Are you having a difficult time differentiating yourself from your competition during job interviews? Does it seem like you’re rehashing the same old information about your experience in cover letters and resumes? What about your self- introduction, also known as an elevator speech? It can be difficult to develop detailed and interesting information about your talents and contributions to the world of work. One way to develop innovative content is to use your Myers Briggs Type Indicator. Simply knowing your type is insufficient to develop new content relevant to your job search. Rather, truly understanding what is known as the dominant and auxiliary, or primary and secondary aspect of your personality can lead to some very interesting content. Having been asked to develop a seminar by The Boardroom, San Diego with the blessings of CPP (the publisher of the MBTI) I have developed a 1 1/2 hour seminar where individuals can learn about their type in detail and uncover at least 16 specific factors that their type contributes to the world of work. Individuals will then integrate this content into resumes, cover letters, job interviewing questions and self-introductions. To learn more about this seminar please visit the Boardroom at http://theboardroomsandiego.org
I work with many young clients who are very uncertain about what vocational and educational path to follow. Providing individuals with valid and reliable career inventories is an excellent way for young people to determine their vocational and therefore educational focus. These instruments are normed for individuals 14 years of age and older. While I wholeheartedly believe that individuals who are 17 years of age and older should consider taking these assessments, I believe they are not indicated for individuals between the ages of 14 and17. Rather than take a formal assessment, these younger individuals need to find out as much as possible about the world of work . This specifically means that they need exposure to as many types of industries and careers as possible. It’s impossible to have an interest in something that you have no knowledge of. I suggest then that young people consider the following to develop their career interests: job shadow, engage in informational interviews, read books about specific careers, view documentaries, and talk to friends and family members about what they do for a living. Vocational interests from a psychological perspective solidify by the age of 24, yet some people at this age still have very underdeveloped interests which is a result of a lack of exposure to different jobs and industries. This is why exposure to different careers is so important. If you know young people looking to determine their vocational path, please have them look at the following website:
Of course anyone over the age of 17 is welcome to contact me for a professional assessment.

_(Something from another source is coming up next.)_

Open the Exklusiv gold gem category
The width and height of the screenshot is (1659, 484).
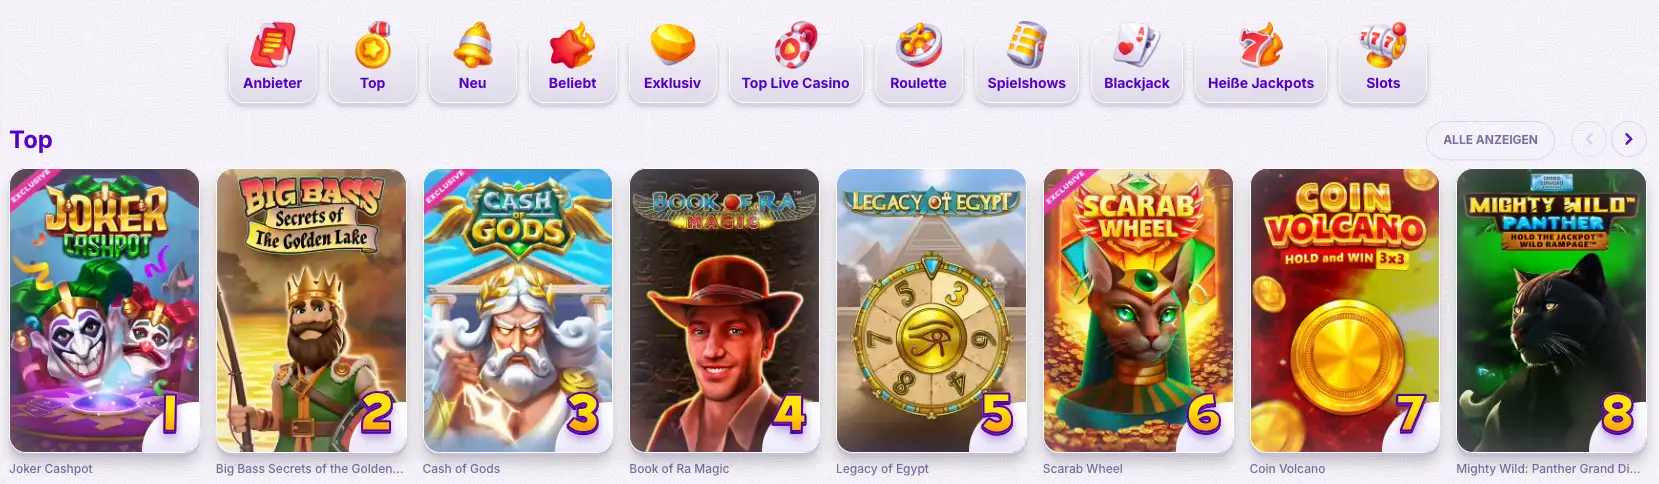point(672,59)
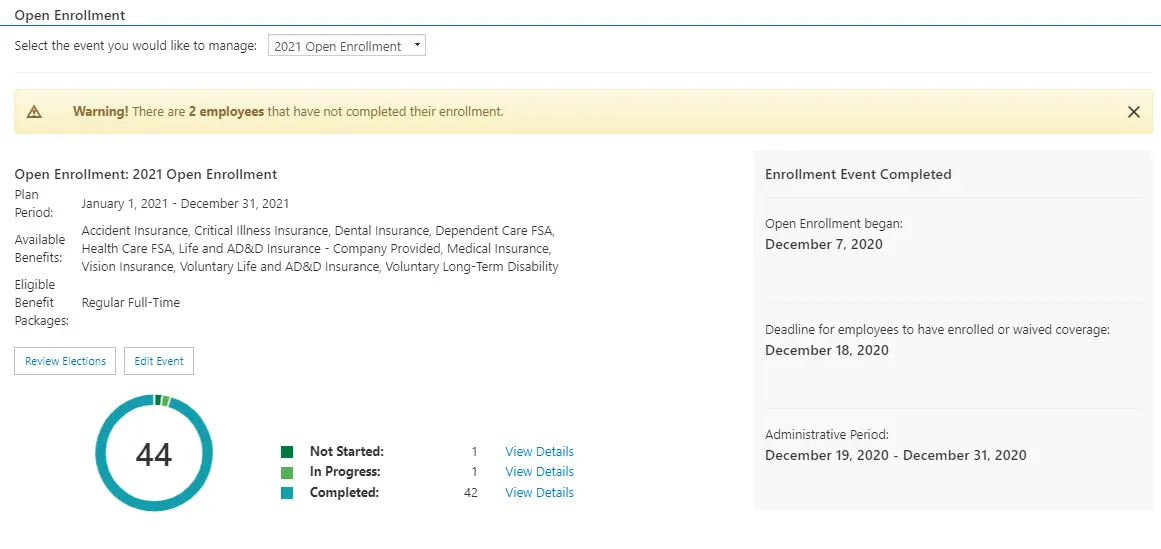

In job seeking many people make the mistake of approaching their resume and cover letter with what they (the job hunter) are seeking from an employer, rather than communicating how they can be an asset to the employers organization. As mentioned in a previous post, listing an objective in a resume is not relevant to conveying how you can assist your potential employer and also limits the opportunities for which you might be considered. Furthermore, in cover letters, I often see statements such as, “I am seeking this opportunity to further my career,” or “I’ve always wanted to work for a company like yours.” Other poor statements include, “I am looking to break into the entertainment business and see this job as a great opportunity,” or “I’m looking to change careers.”” Gently said, the employer is not interested in knowing how they can help you further your career. Rather, they are interested in knowing how you can fulfill their employment needs. Your cover letter and resume then needs to link your experience to specific job duties that are listed in the job announcement for which you are applying. Each cover letter and resume is different and specific to a particular job posting. If you are not receiving positive responses to your job applications, please consider changing your resume and cover letter approach to reflect how you can meet the needs of your potential employer.
A common mistake that I find when reviewing a clients’ resume is the inclusion of a general objective statement. An objective statement weakens a resume for two reasons. One, it limits the scope of work the applicant can obtain. Let’s take an overly simplified example to illustrate the limitations of an objective. Objective: “I am looking to find an entry level position in administration to build the foundation of my career in business.” This limits the scope of work the employer may consider hiring the applicant to perform. Perhaps the organization has a opening for an entry level events planner as well. By stating a desire to work as an entry level administrator the applicate has precluded the possibility of being interviewed for the event planner position. Secondarily, an objective statement often conveys what the client wants from the employer, rather than stating what the applicant can do for the employer. Gently stated the employer is not very concerned about how they can help you further your career, rather they are interested in what you can do for their organization. Job seekers need to change their paradigm of thinking and create a resume that reflects how they can serve the employer rather than how the employer can further their career.
Many clients forward me their resume in frustration that they are unable to procure an interview, much less a job offer. One of the reasons for this is an improperly written resume. A huge mistake that I find in most resumes is a summary of qualifications. A summary of qualifications weakens a resume as often this list is the opinion of the job seeker. For example, a summary statement may be: Hard working, dedicated professional. While this might be true, their is no evidence to back up the statement. Rather than offer this opinion, I suggest clients’ tie summary statements to a specific job and list an outcome if possible. Using this example, a bullet point pursuant to professionalism and dedication may look like this: Sold dental equipment exceeding sales quota by 10%. Notice the statement is specific and tied to an outcome. Now it needs to be placed as a bullet point under a job that the client has held or currently holds. With this specific, outcome driven statement, the employer now has a great deal of information about what the applicant can do for them; the bullet point proves that the client is a hard working, dedicated professional rather than offering just an opinion.